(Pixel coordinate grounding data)
Content starts
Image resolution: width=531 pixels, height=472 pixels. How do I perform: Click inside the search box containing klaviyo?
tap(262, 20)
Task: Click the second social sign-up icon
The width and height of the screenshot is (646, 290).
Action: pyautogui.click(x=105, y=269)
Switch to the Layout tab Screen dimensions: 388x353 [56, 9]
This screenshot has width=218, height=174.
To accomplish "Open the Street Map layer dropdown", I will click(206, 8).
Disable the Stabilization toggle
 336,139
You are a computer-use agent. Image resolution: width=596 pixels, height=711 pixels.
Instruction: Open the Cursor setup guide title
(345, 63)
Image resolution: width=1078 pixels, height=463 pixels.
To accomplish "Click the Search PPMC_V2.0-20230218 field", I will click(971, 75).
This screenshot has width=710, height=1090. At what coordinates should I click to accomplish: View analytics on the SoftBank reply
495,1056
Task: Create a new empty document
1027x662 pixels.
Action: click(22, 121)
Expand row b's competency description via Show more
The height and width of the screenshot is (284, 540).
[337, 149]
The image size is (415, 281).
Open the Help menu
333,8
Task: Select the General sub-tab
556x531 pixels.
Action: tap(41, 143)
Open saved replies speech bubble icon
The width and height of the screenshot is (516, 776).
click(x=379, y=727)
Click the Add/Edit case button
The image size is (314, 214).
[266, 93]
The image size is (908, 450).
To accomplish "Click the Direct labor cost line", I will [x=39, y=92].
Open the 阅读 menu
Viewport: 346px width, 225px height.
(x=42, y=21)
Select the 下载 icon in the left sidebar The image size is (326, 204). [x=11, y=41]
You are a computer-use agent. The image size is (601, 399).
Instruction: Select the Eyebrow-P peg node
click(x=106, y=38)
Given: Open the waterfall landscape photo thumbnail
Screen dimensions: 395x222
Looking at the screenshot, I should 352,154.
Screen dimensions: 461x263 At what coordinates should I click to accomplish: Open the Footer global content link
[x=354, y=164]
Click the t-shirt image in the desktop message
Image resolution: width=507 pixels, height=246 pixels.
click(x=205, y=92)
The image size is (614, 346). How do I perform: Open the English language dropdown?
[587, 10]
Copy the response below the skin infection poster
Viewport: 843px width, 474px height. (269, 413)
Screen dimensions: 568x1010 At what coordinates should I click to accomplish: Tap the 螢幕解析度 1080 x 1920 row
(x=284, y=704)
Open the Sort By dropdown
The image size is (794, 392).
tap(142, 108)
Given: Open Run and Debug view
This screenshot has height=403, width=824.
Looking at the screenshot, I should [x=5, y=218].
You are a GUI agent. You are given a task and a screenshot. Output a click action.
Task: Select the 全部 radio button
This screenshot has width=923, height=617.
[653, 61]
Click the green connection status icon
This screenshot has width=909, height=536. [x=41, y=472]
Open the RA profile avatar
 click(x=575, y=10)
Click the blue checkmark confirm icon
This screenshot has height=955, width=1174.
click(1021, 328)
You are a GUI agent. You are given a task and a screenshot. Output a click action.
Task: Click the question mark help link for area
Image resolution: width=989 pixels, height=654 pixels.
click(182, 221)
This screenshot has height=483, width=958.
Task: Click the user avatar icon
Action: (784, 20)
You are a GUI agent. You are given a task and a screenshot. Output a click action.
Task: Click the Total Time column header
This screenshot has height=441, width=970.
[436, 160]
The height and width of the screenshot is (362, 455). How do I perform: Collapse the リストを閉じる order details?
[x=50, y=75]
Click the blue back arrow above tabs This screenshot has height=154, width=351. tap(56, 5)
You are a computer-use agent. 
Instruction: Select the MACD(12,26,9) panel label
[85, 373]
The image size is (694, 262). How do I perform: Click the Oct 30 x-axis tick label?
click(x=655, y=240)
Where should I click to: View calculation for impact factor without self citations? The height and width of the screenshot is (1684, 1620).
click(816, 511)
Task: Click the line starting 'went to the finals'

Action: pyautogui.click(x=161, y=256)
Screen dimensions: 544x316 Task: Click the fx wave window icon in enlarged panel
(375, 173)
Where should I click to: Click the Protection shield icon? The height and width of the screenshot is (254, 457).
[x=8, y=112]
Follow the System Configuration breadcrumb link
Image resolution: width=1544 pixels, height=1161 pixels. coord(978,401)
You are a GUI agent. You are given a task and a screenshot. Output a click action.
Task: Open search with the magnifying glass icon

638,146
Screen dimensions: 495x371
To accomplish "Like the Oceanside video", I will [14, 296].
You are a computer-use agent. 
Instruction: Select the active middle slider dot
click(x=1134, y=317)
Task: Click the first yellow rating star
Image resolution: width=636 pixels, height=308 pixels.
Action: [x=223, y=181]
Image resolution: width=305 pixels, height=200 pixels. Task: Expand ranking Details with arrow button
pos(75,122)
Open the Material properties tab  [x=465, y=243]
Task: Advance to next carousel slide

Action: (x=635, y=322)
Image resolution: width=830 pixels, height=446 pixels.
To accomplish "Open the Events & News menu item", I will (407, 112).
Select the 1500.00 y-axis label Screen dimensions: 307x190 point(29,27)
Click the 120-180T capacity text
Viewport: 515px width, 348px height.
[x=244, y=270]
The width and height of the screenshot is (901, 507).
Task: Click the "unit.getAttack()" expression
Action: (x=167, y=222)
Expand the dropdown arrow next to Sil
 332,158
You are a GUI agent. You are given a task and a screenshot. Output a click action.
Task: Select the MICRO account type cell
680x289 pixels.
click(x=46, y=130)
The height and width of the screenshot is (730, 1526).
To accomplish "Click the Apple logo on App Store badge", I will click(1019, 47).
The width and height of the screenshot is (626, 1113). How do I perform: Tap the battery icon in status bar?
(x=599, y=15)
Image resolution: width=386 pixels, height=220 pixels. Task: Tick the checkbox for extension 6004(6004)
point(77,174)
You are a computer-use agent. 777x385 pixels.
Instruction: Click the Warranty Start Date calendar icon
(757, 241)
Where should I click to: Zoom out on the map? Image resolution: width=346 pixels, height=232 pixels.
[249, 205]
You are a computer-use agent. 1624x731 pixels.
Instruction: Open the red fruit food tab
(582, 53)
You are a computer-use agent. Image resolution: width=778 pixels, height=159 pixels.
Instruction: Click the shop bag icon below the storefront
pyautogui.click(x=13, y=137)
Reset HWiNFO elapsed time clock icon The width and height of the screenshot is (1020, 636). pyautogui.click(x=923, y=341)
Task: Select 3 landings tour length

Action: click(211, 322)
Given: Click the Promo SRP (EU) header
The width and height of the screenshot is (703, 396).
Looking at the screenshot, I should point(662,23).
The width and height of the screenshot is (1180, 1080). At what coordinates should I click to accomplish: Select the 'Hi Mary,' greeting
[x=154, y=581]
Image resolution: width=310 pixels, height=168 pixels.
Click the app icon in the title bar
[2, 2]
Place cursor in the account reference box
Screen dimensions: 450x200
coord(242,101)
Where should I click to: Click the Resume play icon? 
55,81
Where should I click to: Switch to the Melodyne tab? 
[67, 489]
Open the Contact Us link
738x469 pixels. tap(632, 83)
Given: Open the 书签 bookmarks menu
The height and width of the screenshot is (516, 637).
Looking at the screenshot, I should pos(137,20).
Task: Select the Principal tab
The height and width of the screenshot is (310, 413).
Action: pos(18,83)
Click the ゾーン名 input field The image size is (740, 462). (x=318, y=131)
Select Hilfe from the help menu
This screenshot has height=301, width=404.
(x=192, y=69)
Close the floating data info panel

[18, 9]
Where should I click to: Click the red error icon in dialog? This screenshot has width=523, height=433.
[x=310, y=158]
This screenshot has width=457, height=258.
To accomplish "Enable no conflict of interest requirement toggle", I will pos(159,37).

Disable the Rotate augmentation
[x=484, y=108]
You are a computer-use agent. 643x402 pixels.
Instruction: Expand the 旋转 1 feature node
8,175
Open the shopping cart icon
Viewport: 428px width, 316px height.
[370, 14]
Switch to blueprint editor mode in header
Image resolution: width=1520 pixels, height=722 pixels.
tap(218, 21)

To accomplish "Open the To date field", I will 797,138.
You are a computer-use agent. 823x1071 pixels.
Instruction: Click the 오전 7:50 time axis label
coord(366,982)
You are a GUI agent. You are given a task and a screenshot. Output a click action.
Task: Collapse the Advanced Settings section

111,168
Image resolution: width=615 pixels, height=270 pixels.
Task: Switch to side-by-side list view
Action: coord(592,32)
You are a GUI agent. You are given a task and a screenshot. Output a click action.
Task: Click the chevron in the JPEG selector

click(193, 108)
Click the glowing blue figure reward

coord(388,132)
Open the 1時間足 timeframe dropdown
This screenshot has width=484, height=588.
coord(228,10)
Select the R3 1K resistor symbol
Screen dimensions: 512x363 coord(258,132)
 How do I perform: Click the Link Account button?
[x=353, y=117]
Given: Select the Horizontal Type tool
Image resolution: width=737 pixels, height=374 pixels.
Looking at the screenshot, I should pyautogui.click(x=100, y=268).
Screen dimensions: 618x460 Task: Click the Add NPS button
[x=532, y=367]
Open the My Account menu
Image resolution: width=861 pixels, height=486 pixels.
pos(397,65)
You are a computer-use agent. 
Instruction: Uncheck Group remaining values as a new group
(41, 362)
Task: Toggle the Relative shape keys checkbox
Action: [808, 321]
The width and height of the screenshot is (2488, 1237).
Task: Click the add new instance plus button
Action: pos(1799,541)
Content ends
:: Your assignment ::
Please count the lines above that contain the word "header", and reply with the number alone.

:: Completed task ::
3